Kapitel 1:
City-Blues
Es war ein grauer Januar-Dienstag, zu kalt, um einen Spaziergang zu machen, und noch zu früh, um sich einen Drink zu genehmigen. Ich saß an meinem Schreibtisch in meiner Detektivagentur Do It Right und schnippte Streichholzheftchen in einen Hut. Den Hut trage ich nie. Ich bin einfach kein Hutmensch.

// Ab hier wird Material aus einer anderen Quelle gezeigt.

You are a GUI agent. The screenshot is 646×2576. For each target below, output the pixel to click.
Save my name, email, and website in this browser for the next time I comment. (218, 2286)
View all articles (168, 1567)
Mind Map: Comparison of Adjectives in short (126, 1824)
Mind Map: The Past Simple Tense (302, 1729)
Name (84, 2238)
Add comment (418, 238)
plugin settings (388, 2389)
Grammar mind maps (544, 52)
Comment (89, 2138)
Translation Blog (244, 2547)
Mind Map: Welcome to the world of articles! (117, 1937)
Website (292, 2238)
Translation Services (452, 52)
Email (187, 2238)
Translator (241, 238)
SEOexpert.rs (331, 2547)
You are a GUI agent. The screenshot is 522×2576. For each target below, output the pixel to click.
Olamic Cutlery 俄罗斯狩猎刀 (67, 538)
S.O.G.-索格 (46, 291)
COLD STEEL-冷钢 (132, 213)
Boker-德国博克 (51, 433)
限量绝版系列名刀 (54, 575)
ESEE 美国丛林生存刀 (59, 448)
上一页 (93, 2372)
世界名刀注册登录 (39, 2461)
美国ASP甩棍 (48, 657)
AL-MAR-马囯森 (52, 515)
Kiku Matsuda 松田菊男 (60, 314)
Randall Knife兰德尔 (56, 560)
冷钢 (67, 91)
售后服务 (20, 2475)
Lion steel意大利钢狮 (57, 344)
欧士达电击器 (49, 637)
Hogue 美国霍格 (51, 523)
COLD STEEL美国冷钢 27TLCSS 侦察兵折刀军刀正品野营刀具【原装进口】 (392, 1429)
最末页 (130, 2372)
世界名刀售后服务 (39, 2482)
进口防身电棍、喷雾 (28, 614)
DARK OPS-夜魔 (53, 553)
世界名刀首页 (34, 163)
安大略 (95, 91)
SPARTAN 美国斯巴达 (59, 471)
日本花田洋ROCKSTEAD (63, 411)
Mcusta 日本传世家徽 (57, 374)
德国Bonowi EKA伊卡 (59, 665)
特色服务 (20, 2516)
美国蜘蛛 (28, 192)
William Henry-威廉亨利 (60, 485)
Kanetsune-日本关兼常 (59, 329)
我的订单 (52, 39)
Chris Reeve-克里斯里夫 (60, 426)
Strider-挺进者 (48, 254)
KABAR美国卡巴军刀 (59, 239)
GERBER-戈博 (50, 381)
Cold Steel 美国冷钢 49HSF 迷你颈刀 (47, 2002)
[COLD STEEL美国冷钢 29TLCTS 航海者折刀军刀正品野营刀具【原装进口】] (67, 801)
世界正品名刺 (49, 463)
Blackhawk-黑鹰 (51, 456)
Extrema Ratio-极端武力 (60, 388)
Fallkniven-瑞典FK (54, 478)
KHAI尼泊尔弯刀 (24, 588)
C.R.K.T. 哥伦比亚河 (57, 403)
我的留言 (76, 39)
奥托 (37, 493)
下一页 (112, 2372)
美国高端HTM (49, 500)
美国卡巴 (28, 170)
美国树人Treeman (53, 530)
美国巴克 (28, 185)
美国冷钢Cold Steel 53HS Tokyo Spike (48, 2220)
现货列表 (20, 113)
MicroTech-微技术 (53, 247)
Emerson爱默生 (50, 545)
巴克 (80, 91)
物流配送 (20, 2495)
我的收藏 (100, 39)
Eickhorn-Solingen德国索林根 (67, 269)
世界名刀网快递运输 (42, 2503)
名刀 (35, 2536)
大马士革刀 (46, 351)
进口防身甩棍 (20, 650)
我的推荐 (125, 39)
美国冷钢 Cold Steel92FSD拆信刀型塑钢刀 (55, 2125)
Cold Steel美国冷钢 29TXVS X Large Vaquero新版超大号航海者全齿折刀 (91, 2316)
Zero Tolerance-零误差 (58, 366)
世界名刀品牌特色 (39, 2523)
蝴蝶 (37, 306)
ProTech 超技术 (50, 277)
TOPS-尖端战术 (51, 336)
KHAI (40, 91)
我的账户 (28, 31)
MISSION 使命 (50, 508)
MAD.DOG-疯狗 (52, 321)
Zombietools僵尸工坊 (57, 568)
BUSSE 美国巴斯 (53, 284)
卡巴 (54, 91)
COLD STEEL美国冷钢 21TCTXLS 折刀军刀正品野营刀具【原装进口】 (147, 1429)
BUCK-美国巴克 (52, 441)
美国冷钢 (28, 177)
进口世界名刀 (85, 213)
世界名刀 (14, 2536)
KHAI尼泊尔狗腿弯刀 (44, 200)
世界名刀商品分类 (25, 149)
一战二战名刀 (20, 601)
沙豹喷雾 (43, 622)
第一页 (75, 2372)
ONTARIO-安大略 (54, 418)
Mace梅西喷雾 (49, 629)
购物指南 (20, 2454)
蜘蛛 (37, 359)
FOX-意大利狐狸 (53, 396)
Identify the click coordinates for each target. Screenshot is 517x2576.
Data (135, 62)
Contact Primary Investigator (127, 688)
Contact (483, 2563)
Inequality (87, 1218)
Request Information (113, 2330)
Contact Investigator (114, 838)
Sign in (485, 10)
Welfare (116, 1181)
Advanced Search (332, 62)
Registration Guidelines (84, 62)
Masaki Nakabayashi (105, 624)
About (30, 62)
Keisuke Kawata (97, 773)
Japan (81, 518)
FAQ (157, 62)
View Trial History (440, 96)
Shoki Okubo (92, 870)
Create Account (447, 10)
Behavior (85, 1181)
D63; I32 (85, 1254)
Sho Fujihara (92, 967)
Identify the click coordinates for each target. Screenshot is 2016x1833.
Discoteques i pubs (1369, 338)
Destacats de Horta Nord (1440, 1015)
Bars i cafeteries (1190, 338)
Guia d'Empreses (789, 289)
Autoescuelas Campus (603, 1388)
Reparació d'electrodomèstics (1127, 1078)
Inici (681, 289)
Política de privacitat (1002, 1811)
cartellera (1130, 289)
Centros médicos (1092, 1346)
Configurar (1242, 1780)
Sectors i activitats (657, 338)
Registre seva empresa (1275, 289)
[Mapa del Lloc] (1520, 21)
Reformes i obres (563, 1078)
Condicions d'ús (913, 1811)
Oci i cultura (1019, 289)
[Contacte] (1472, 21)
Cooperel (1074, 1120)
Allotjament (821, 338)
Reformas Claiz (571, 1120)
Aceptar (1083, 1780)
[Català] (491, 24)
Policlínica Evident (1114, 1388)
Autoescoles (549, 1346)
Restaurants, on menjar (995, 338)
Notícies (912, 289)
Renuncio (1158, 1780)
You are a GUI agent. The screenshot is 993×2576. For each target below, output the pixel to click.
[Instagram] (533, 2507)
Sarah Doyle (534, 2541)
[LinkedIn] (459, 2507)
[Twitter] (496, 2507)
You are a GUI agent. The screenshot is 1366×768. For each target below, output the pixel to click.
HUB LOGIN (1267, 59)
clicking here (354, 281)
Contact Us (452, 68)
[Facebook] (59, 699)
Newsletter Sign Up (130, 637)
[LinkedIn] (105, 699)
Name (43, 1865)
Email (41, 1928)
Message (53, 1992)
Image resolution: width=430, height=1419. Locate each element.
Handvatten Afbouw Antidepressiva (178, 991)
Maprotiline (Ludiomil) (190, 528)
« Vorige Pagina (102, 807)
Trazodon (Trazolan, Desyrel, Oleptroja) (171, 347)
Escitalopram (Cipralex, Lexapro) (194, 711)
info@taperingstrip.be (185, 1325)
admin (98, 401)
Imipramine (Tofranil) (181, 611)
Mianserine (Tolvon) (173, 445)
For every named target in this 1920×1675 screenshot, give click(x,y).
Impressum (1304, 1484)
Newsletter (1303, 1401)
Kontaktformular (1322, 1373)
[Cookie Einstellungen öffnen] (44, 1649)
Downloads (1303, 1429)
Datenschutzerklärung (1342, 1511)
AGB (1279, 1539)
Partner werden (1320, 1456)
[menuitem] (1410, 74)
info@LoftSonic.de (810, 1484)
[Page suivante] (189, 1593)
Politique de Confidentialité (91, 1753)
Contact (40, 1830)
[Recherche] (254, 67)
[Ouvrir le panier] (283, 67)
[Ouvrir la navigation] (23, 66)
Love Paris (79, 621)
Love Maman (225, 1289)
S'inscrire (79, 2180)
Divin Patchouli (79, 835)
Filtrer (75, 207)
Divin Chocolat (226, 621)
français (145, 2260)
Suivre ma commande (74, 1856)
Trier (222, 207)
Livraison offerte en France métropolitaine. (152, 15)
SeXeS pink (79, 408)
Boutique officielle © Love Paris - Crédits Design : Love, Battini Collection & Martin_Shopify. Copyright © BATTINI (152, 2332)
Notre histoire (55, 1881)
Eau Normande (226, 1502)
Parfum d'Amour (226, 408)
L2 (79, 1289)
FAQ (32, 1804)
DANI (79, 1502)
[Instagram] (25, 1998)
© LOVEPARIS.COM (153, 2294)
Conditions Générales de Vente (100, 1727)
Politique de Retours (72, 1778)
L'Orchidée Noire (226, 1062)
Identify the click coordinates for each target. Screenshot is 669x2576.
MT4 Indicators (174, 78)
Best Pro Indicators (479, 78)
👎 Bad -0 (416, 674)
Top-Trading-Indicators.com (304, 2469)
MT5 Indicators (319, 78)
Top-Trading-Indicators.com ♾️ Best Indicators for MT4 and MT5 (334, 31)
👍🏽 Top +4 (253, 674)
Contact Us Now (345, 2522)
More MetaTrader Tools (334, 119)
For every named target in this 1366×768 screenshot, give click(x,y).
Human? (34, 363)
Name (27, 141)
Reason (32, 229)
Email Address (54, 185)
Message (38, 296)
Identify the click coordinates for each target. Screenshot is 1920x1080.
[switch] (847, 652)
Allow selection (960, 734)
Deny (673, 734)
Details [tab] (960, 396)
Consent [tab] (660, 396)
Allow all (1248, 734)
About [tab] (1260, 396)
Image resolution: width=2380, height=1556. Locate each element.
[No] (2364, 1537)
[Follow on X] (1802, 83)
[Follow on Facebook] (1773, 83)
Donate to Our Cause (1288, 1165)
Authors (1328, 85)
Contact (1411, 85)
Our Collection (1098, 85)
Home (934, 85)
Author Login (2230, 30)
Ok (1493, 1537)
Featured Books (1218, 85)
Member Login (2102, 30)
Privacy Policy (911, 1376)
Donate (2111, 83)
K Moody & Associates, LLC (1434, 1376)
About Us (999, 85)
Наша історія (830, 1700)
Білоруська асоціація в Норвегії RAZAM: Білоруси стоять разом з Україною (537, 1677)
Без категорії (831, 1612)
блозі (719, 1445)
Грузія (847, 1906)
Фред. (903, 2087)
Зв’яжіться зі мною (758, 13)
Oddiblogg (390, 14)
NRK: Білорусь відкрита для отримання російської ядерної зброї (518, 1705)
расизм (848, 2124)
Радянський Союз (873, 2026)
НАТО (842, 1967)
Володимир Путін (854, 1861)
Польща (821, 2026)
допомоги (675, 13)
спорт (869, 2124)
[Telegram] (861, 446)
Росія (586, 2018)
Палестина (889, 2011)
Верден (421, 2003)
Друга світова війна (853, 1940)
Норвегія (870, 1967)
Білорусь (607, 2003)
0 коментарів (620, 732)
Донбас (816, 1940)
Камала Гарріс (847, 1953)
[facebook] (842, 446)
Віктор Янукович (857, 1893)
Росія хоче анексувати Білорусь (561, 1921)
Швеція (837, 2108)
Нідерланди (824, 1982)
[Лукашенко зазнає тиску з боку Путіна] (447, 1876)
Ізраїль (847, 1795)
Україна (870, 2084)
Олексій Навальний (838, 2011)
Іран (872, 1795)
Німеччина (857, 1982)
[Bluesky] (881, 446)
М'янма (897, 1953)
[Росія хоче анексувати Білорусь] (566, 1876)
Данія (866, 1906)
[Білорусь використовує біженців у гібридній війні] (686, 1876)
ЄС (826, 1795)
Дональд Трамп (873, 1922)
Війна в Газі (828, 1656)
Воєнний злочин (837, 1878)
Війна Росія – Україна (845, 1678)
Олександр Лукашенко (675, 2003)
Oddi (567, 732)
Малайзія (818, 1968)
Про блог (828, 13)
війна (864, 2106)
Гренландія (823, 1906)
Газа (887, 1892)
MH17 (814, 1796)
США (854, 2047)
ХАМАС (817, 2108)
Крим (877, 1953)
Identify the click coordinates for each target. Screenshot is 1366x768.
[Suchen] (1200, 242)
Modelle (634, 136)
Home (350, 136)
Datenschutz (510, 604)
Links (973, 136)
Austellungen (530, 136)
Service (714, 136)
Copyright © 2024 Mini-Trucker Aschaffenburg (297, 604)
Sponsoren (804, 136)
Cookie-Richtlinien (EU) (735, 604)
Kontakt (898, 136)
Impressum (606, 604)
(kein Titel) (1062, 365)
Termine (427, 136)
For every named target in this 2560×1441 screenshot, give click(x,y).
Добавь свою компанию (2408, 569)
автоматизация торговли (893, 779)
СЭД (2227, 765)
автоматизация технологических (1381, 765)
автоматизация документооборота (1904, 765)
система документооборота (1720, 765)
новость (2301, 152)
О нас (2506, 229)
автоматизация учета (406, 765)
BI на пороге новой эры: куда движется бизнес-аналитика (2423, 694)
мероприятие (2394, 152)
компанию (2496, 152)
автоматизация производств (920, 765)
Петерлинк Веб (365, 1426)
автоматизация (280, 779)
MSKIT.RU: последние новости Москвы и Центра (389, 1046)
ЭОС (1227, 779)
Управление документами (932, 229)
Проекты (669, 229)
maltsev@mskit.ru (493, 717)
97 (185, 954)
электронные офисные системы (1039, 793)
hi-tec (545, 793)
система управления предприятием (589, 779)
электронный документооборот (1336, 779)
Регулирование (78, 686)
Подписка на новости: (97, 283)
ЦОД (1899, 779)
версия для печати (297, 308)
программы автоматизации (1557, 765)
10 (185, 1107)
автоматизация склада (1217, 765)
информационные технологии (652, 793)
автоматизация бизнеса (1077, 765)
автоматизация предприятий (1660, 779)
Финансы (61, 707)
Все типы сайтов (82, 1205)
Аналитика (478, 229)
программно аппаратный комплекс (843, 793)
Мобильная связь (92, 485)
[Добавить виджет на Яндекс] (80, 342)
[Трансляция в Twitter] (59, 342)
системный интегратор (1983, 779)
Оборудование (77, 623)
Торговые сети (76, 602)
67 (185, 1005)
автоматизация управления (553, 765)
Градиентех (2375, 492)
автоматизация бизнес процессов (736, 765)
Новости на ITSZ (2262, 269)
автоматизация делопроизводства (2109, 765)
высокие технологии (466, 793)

Der letzte Wurf prallte vom Rand ab. Hätte ich Wetten gegen mich selbst abgeschlossen, wäre reichlich Geld umgesetzt worden. Der Block auf meinem Schreibtisch war mit einer in roter Tinte geschriebenen Liste meiner Vorsätze fürs neue Jahr gefüllt. Unter anderem: versuchen, mit dem Rauchen aufzuhören (unwahrscheinlich), aufhören, wahllos Sex zu haben (leider sehr wahrscheinlich), sparsam einkaufen (völlig außer Frage). Ich hoffte, es würde nicht zu lange dauern, die Vorsätze zu brechen. Vor allem den über Sex.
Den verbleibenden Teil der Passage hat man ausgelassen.